I know grandmascrotum is looking for a second opinion, so I should really keep my mouth shut, but here's my take anyway:
http://googlewebmastercentral.blogsp...e-content.html
Written by Adam Lasnik, a Googler - PR guy but IMO reliable. I would not trust what's posted about duplicate content on WMW.
Quote:
During our crawling and when serving search results, we try hard to index and show pages with distinct information. This filtering means, for instance, that if your site has articles in "regular" and "printer" versions and neither set is blocked in robots.txt or via a noindex meta tag, we'll choose one version to list. In the rare cases in which we perceive that duplicate content may be shown with intent to manipulate our rankings and deceive our users, we'll also make appropriate adjustments in the indexing and ranking of the sites involved.

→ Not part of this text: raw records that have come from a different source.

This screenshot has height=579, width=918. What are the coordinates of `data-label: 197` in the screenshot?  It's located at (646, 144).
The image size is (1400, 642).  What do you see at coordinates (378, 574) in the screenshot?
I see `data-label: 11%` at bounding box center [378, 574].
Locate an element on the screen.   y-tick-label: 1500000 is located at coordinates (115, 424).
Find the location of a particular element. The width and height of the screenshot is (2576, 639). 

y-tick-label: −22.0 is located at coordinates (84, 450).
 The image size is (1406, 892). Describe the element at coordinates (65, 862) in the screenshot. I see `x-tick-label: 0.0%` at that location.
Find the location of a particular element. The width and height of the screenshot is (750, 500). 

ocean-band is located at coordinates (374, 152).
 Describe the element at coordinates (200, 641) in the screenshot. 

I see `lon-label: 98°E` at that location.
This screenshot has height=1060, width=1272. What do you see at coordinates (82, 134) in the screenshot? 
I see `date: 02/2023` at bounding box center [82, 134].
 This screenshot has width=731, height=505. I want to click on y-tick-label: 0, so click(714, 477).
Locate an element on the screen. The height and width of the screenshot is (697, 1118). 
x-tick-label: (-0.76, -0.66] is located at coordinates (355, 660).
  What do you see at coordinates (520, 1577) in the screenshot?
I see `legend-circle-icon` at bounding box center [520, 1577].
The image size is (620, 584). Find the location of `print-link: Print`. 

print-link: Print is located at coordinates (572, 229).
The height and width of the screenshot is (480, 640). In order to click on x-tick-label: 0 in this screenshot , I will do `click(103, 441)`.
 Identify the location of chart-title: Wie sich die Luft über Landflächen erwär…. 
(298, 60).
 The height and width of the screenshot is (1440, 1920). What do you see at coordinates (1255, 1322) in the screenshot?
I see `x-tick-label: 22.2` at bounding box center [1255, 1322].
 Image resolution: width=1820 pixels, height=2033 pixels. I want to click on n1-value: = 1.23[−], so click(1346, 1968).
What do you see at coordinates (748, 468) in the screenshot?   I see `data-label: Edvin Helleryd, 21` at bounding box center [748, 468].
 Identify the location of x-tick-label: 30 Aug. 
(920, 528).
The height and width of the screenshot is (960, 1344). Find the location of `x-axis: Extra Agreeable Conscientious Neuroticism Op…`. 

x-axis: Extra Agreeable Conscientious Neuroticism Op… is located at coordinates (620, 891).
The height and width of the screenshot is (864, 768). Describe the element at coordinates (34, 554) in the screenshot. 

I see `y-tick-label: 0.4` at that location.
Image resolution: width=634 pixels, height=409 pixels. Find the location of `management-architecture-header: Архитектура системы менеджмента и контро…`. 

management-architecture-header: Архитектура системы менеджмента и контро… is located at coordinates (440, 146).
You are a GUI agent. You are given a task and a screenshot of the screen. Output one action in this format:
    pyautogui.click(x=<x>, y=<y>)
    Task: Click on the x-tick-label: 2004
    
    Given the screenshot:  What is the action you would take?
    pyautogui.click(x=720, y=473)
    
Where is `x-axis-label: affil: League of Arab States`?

However, we prefer to focus on filtering rather than ranking adjustments ... so in the vast majority of cases, the worst thing that'll befall webmasters is to see the "less desired" version of a page shown in our index.
|
Summary of his advice:
- block appropriately
- Use 301s
- Syndicate carefully
- Minimize boilerplate repetition. "For instance, instead of including lengthy copyright text on the bottom of every page, include a very brief summary and then link to a page with more details."
- Avoid publishing stubs (what I call "thin pages" - e.g. a blog category page with just one post)
- Understand your CMS. "Make sure you're familiar with how content is displayed on your Web site, particularly if it includes a blog, a forum, or related system that
often shows the same content in multiple formats."